▶ _YOUR ASSIGNMENT_
Return only that part of the material below which starts with the line containing "Give (9, 2456)" and goes on through the line containing "[Close] (927, 41)", restated exactly.

▶ _DATA_
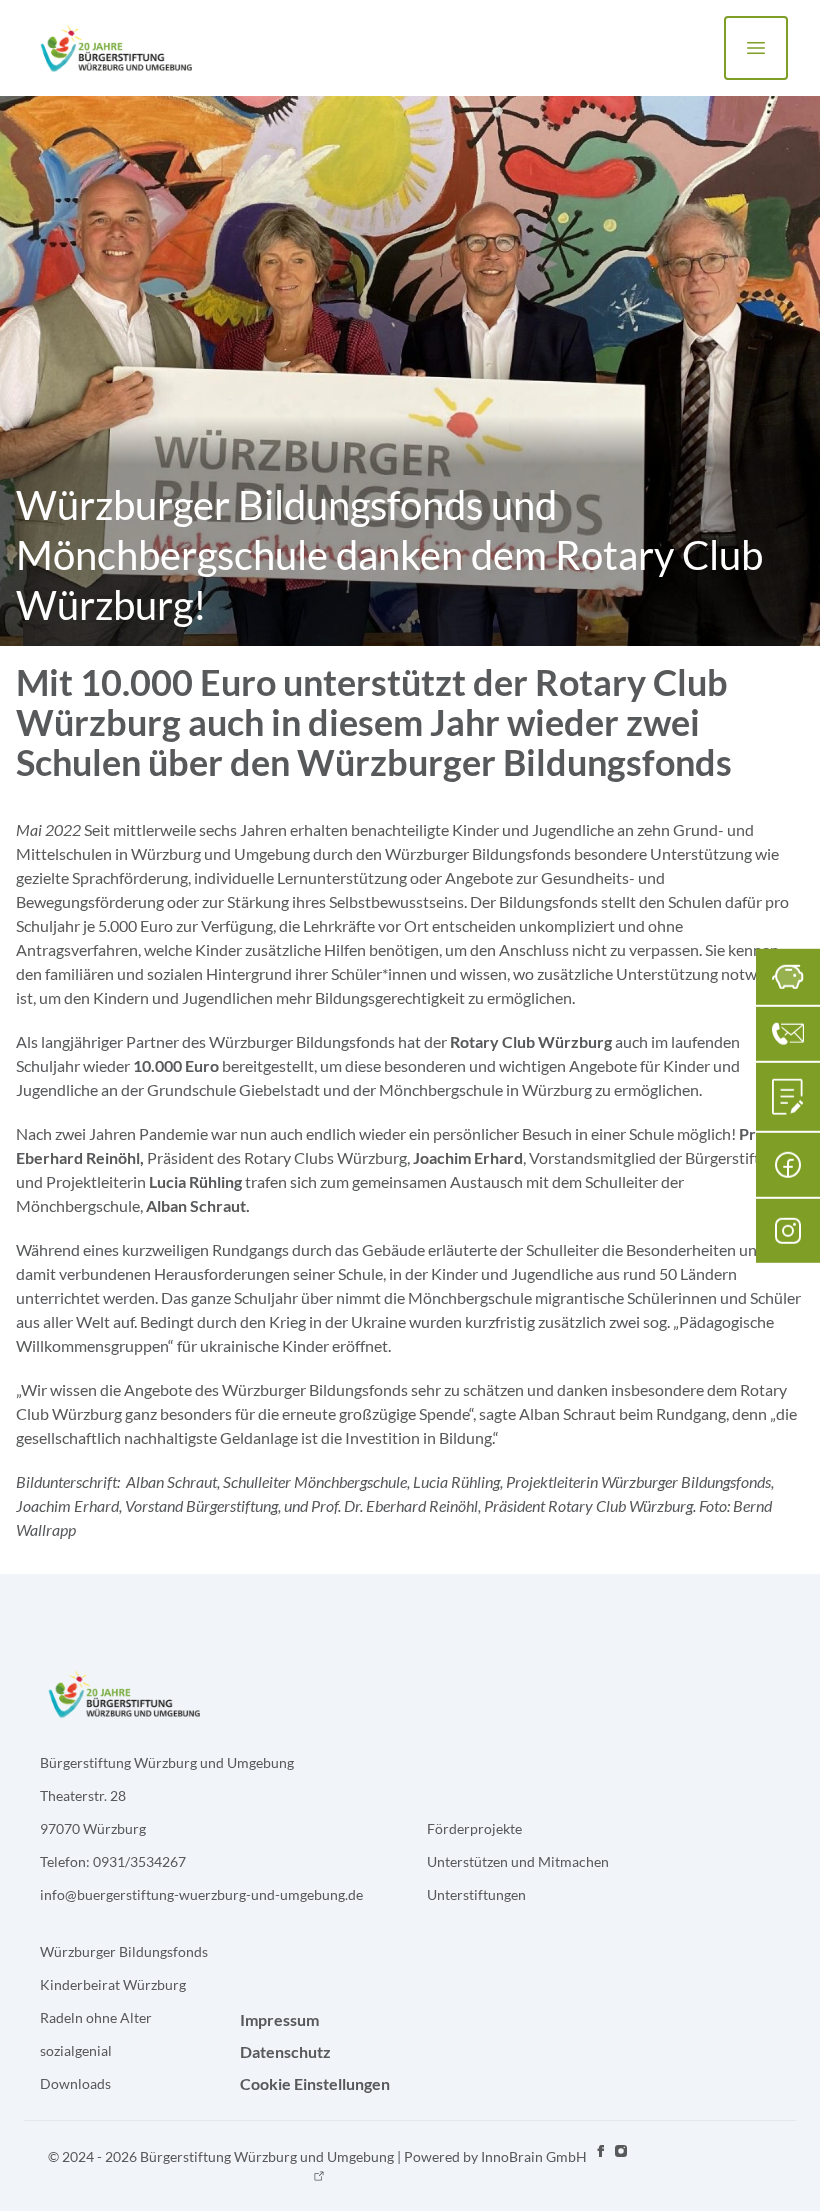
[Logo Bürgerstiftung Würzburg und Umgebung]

==

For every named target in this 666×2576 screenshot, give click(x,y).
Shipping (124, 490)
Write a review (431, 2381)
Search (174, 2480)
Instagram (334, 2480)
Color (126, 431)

...

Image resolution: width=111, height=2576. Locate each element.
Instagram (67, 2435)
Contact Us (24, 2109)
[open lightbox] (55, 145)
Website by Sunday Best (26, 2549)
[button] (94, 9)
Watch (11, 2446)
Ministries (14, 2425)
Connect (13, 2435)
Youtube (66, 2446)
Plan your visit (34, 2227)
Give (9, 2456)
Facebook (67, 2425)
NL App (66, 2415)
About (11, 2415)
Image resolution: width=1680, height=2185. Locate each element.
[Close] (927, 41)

▶ _TASK ANSWER_
Give (9, 2456)
Facebook (67, 2425)
NL App (66, 2415)
About (11, 2415)
Image resolution: width=1680, height=2185. Locate each element.
[Close] (927, 41)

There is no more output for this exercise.